Could you reproduce every line of the data below verbatim, changing nothing?

=== Records supplied ===

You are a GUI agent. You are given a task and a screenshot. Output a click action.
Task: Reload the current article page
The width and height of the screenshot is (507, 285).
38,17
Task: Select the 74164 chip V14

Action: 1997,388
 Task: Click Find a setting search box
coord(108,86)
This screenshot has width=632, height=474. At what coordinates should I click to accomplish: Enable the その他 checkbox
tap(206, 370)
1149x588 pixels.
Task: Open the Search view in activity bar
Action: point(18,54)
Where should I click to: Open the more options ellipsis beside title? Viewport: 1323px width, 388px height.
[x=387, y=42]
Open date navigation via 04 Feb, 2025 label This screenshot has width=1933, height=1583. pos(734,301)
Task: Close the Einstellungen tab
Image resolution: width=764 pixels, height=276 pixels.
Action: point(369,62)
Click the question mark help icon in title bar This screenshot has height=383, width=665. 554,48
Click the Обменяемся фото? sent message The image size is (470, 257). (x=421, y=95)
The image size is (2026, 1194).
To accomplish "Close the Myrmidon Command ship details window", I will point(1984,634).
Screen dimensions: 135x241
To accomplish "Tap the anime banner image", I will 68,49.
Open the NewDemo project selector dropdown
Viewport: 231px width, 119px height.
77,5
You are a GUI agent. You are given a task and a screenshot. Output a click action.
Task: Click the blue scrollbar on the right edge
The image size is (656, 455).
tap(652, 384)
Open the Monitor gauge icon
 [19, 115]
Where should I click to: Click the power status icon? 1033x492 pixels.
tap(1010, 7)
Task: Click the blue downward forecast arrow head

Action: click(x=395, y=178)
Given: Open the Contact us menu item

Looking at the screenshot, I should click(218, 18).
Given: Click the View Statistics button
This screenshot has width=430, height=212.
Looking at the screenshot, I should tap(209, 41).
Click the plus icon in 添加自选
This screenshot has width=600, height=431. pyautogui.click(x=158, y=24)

===

Exercise result:
You are a GUI agent. You are given a task and a screenshot. Output a click action.
Task: Reload the current article page
The width and height of the screenshot is (507, 285).
38,17
Task: Select the 74164 chip V14

Action: 1997,388
 Task: Click Find a setting search box
coord(108,86)
This screenshot has width=632, height=474. At what coordinates should I click to accomplish: Enable the その他 checkbox
tap(206, 370)
1149x588 pixels.
Task: Open the Search view in activity bar
Action: point(18,54)
Where should I click to: Open the more options ellipsis beside title? Viewport: 1323px width, 388px height.
[x=387, y=42]
Open date navigation via 04 Feb, 2025 label This screenshot has width=1933, height=1583. pos(734,301)
Task: Close the Einstellungen tab
Image resolution: width=764 pixels, height=276 pixels.
Action: point(369,62)
Click the question mark help icon in title bar This screenshot has height=383, width=665. 554,48
Click the Обменяемся фото? sent message The image size is (470, 257). (x=421, y=95)
The image size is (2026, 1194).
To accomplish "Close the Myrmidon Command ship details window", I will point(1984,634).
Screen dimensions: 135x241
To accomplish "Tap the anime banner image", I will 68,49.
Open the NewDemo project selector dropdown
Viewport: 231px width, 119px height.
77,5
You are a GUI agent. You are given a task and a screenshot. Output a click action.
Task: Click the blue scrollbar on the right edge
The image size is (656, 455).
tap(652, 384)
Open the Monitor gauge icon
 [19, 115]
Where should I click to: Click the power status icon? 1033x492 pixels.
tap(1010, 7)
Task: Click the blue downward forecast arrow head

Action: click(x=395, y=178)
Given: Open the Contact us menu item

Looking at the screenshot, I should click(218, 18).
Given: Click the View Statistics button
This screenshot has width=430, height=212.
Looking at the screenshot, I should tap(209, 41).
Click the plus icon in 添加自选
This screenshot has width=600, height=431. pyautogui.click(x=158, y=24)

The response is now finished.